Chipotle Copycat Steak Burritos, “Lightened Up”
Recipe Adapted from Eating Well
Photo courtesy of Chipotle
½ c. salsa
½ c. water
¼ c. instant brown rice
1 15-oz. can low-sodium black beans, rinsed and drained
12 oz. strip steak, trimmed of visible fat and sliced thinly crosswise
¼ tsp. black pepper
1 Tbsp. canola oil
4 8-inch whole wheat tortillas
½ c. shredded sharp cheddar
¼ c. guacamole or sour cream
2 Tbsp. chopped fresh cilantro
- In a small saucepan, bring salsa and water to a boil. Stir in rice, reduce heat to a simmer, cover, and cook for 5 minutes. Add beans, return to a simmer, and cook uncovered, stirring occasionally, until rice is tender and most of the liquid is absorbed (about 5 minutes).

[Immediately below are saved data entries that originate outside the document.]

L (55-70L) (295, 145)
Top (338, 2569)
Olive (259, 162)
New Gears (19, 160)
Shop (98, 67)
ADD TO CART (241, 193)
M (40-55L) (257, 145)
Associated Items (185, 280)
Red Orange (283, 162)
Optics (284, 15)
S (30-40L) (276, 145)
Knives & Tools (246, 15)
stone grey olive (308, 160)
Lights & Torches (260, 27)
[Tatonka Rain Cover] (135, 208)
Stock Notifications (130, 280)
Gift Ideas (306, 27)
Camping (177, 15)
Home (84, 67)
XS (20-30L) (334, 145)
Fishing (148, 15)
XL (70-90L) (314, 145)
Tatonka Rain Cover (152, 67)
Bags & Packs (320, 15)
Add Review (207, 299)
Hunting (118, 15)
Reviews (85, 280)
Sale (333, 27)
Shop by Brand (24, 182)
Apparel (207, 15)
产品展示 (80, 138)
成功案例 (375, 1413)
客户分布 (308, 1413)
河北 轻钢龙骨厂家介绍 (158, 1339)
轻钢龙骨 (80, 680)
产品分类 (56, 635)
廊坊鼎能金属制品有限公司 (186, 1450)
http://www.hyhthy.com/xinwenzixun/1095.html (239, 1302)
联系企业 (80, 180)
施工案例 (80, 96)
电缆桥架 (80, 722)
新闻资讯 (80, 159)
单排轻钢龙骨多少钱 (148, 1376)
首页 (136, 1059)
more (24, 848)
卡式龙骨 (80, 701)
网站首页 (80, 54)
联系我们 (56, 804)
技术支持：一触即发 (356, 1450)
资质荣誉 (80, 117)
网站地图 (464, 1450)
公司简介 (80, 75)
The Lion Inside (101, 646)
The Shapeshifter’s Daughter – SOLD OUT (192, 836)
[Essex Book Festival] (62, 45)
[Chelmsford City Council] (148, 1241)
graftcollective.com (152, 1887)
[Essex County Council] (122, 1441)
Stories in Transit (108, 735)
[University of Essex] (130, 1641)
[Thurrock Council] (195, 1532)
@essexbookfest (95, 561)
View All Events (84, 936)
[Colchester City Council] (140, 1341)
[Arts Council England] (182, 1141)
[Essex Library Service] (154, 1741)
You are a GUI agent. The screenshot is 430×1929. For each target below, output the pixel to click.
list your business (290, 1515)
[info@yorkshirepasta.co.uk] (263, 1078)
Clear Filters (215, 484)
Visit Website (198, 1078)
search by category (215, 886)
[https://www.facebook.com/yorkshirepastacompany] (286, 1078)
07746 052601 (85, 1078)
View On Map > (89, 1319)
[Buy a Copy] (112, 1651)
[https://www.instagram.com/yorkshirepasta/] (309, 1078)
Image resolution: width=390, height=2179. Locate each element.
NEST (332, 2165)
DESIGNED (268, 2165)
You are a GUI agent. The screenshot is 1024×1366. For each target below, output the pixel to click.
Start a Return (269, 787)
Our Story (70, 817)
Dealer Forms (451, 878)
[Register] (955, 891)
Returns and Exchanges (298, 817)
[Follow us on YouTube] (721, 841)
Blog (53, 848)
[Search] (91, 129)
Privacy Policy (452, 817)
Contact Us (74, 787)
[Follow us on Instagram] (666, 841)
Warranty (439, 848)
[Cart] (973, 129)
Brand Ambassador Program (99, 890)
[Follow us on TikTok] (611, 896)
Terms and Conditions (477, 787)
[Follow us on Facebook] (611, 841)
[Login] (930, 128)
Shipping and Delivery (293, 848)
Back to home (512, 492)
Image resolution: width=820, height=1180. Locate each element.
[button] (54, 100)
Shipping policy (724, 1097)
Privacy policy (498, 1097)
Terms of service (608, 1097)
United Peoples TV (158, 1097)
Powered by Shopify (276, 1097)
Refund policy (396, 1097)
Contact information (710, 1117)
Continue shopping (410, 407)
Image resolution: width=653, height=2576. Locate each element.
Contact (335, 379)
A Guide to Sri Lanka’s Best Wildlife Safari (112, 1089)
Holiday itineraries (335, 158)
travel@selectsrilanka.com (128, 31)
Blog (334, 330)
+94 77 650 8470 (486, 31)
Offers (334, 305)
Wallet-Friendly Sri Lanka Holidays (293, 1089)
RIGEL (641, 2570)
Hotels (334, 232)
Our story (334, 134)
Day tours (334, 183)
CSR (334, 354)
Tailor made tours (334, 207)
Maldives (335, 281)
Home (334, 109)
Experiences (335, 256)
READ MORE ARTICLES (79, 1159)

- Meanwhile, sprinkle steak with pepper. Heat the oil in a large skillet over medium-high heat. Add steak pieces and cook, stirring occasionally, until browned and cooked through, 3-5 minutes.
- Assemble the burritos: divide steak among the tortillas and top with rice mixture, cheddar, guacamole or sour cream, and cilantro.